O presidente da União Africana (UA), Felix Tshisekedi, e o presidente da Comissão da UA, Musa Faki Mahamat, condenaram "qualquer tomada de poder pela força" e exigiram a libertação "imediata" do presidente, em declaração conjunta em que solicitaram uma reunião de emergência da organização.
A Comunidade Econômica dos Estados da África Ocidental (CEDEAO) também condenou "nos termos mais enérgicos esta tentativa de golpe" e exigiu o "respeito pela integridade física" do chefe de Estado guineense e a sua libertação imediata.
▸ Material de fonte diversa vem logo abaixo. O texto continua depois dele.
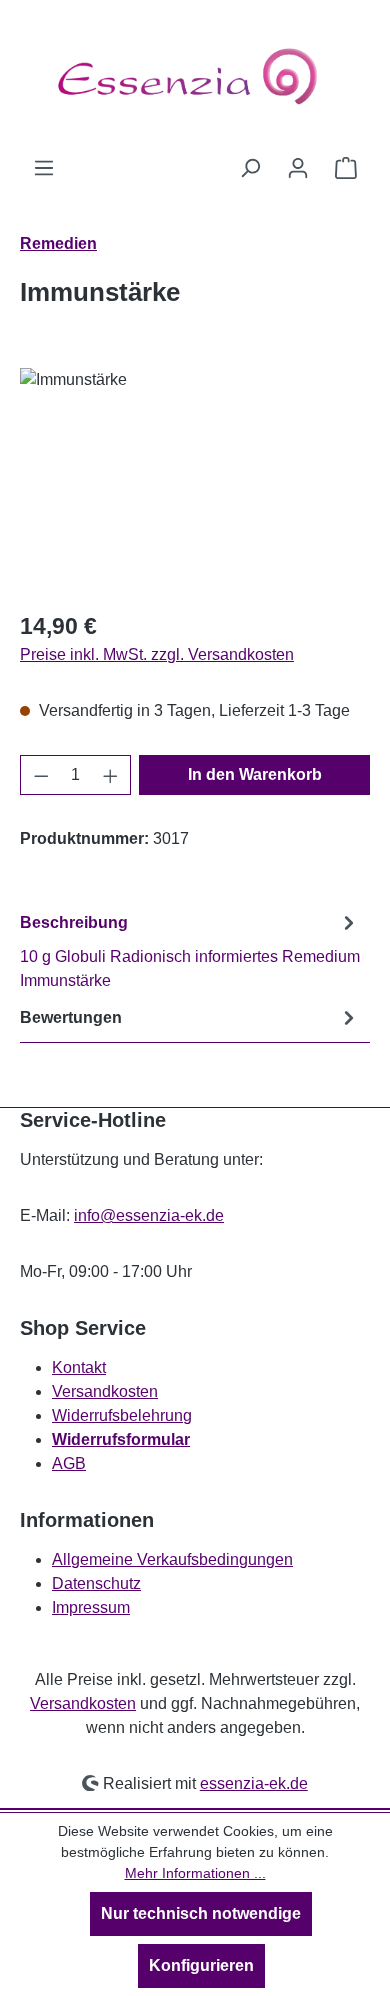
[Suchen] (250, 168)
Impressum (91, 1607)
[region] (195, 480)
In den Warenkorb (255, 774)
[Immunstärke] (195, 480)
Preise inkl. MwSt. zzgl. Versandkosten (157, 654)
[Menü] (44, 168)
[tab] (190, 950)
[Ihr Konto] (298, 168)
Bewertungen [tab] (71, 1017)
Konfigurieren (201, 1965)
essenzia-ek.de (254, 1783)
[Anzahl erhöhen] (111, 775)
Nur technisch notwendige (201, 1913)
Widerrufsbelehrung (122, 1415)
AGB (69, 1463)
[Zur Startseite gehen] (195, 78)
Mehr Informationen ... (195, 1873)
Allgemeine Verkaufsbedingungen (172, 1559)
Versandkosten (105, 1391)
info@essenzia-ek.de (149, 1215)
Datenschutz (96, 1583)
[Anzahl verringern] (41, 775)
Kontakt (79, 1367)
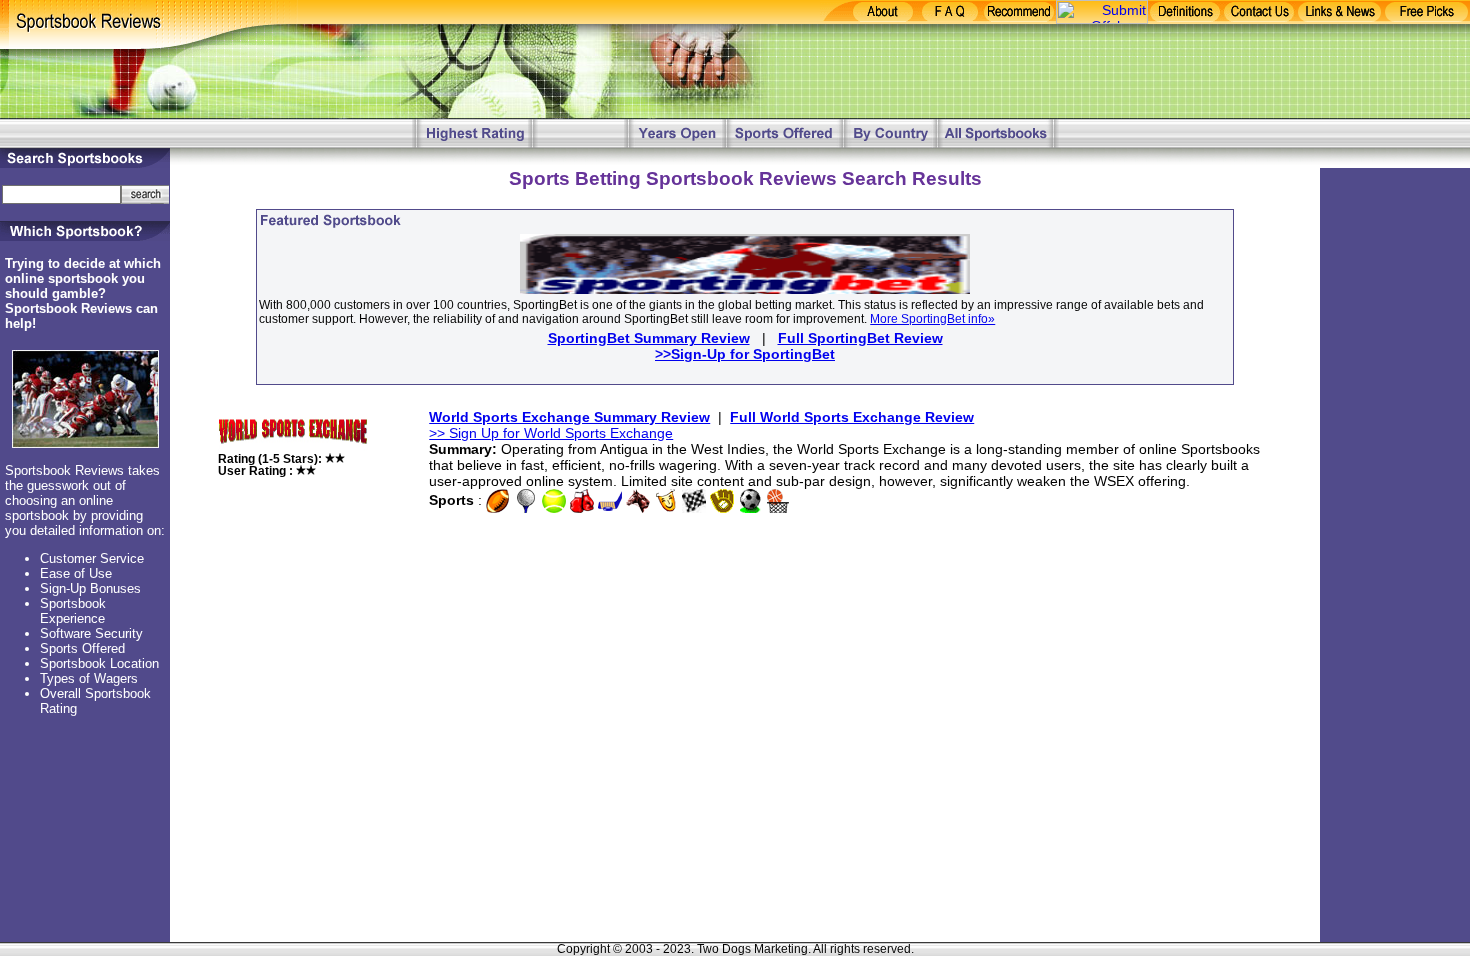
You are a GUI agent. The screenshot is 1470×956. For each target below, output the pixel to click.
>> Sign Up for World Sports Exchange (551, 433)
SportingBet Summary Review (649, 338)
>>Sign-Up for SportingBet (745, 354)
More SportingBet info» (932, 319)
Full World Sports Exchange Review (852, 417)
Também pediu "um retorno à ordem constitucional, sob pena de sanções".
A França condenou a "tentativa" de golpe na Guiné e pediu a "libertação imediata e incondicional do presidente Condé", segundo nota do Ministério de Relações Exteriores divulgada neste domingo.
Centenas de residentes de Conacri, especialmente nos subúrbios favoráveis à oposição, saíram às ruas para torcer pelos soldados, descobriram jornalistas da AFP.
"Estamos orgulhosos das forças especiais, vergonha à milícia do ex-presidente Alpha Condé, morte aos torturadores e assassinos de nossa juventude", exclamou um manifestante sob condição de anonimato.
"Vamos reescrever uma Constituição juntos, desta vez, toda a Guiné", garantiu o líder golpista. "Não precisamos mais estuprar a Guiné, precisamos fazer amor com ela, simplesmente", concluiu.
Os principais líderes da oposição, ao serem procurados pela AFP, não quiseram comentar.
Mas a Frente Nacional de Defesa da Constituição (FNDC), coalizão de movimentos políticos e da sociedade civil que liderou o protesto contra um terceiro mandato de Condé, disse que tomou conhecimento da "detenção do ditador" e das declarações dos militares sobre a Constituição.
- Tiros para o alto -
Pela manhã, ressoaram disparos com armas automáticas pesadas no bairro de Kalum, centro nevrálgico de Conacri, onde ficam a sede da presidência, de instituições e escritórios empresariais.
"Vi uma coluna de veículos militares, a bordo dos quais soldados muito excitados atiravam para o alto e entoavam slogans militares", contou à AFP um morador do bairro do Tombo, perto do centro.
Há meses, este país da África Ocidental atravessa uma grave crise econômica e política, agravada pela pandemia da covid-19. É um dos mais pobres do mundo, apesar de consideráveis recursos minerais e hídricos.
Ex-oponente histórico, preso e até condenado à morte, Condé foi o primeiro presidente democraticamente eleito no país, em 2010, após décadas de regimes autoritários.
Para seus opositores e para os defensores da democracia, Condé faz parte da lista de líderes africanos que permanecem no poder além do que estipulado, com cada vez mais frequência e com base em argumentos jurídicos.
No ano passado, sua candidatura para um terceiro mandato gerou meses de tensão, com dezenas de mortos e presos.
Condé foi finalmente proclamado presidente para um novo mandato em 7 de novembro, apesar dos apelos de vários candidatos que denunciaram todo o tipo de irregularidade eleitoral.